[Wikimedia-l] The case for supporting open source machine translation

Thu Apr 25 10:35:06 UTC 2013

Denny,

very good and compelling reasoning as always. I think the argument
that we can potentially do a lot for the MT space (including open
source efforts) in part by getting our own house in order on the
dictionary side of things makes a lot of sense. I don't think it
necessarily excludes investing in open source MT efforts, but Mark
makes a good point that there are already existing institutions
pouring money into promising initiatives. Let me try to understand
some of the more complex ideas outlined in your note a bit better.

> The system I am really aiming at is a different one, and there has
> been plenty of related work in this direction: imagine a wiki where you
> enter or edit content, sentence by sentence, but the natural language
> representation is just a surface syntax for an internal structure.

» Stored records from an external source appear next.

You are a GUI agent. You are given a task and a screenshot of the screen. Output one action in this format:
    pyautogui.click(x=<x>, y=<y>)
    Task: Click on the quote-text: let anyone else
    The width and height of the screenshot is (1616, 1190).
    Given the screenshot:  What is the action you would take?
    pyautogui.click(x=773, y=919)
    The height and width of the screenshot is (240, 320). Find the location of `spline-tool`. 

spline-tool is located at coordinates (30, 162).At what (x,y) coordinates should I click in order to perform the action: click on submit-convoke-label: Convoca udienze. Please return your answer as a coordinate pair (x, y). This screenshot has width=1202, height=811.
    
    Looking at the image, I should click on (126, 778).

Your
> editing interface is a constrained, but natural language. Now, in order to
> really make this fly, both the rules for the parsers (interpreting the
> input) and the serializer (creating the output) would need to be editable
> by the community - in addition to the content itself. There are a number of
> major challenges involved, but I have by now a fair idea of how to tackle
> most of them (and I don't have the time to detail them right now).

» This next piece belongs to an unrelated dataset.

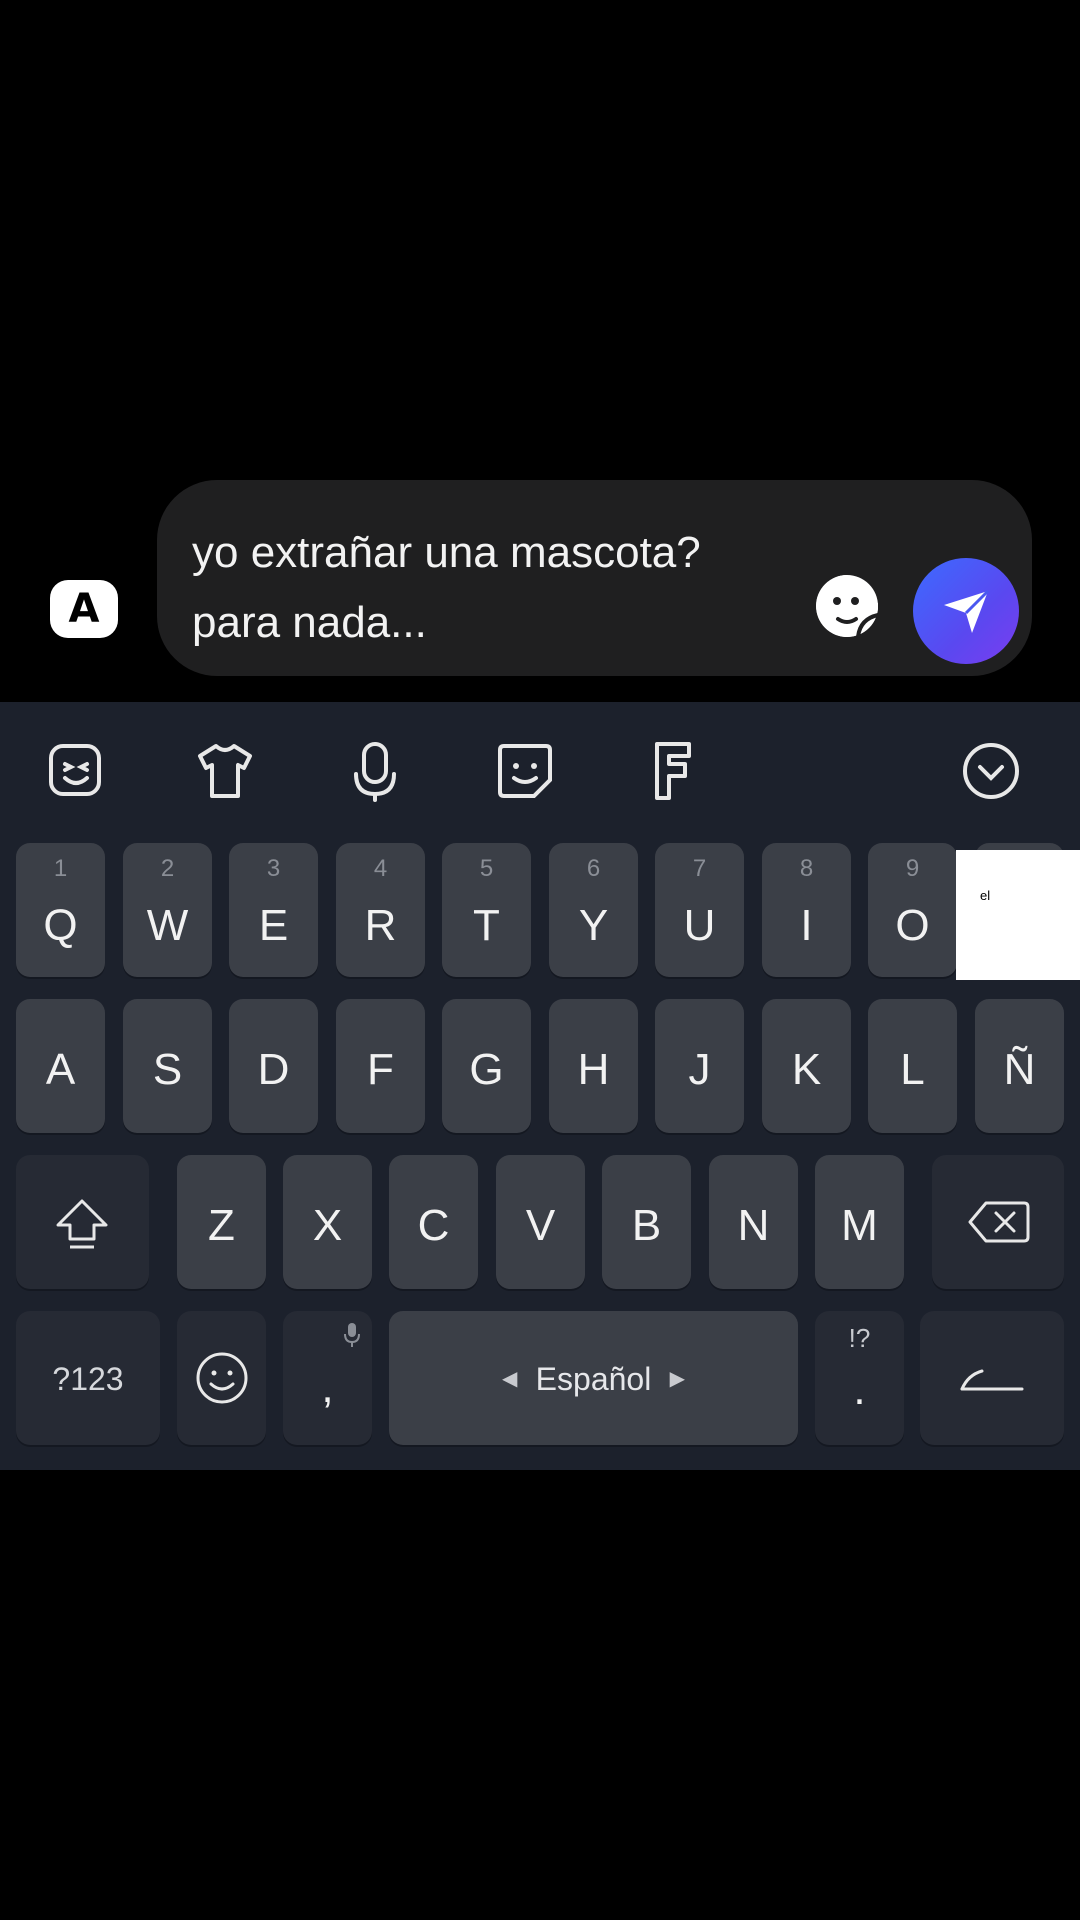 The width and height of the screenshot is (1080, 1920). I want to click on send-arrow-icon, so click(967, 611).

So what would you want to enable with this? Faster bootstrapping of
content? How would it work, and how would this be superior to an
approach like the one taken in the Translate extension (basically,
providing good interfaces for 1:1 translation, tracking differences
between documents, and offering MT and translation memory based
suggestions)? Are there examples of this approach being taken
somewhere else?

Thanks,
Erik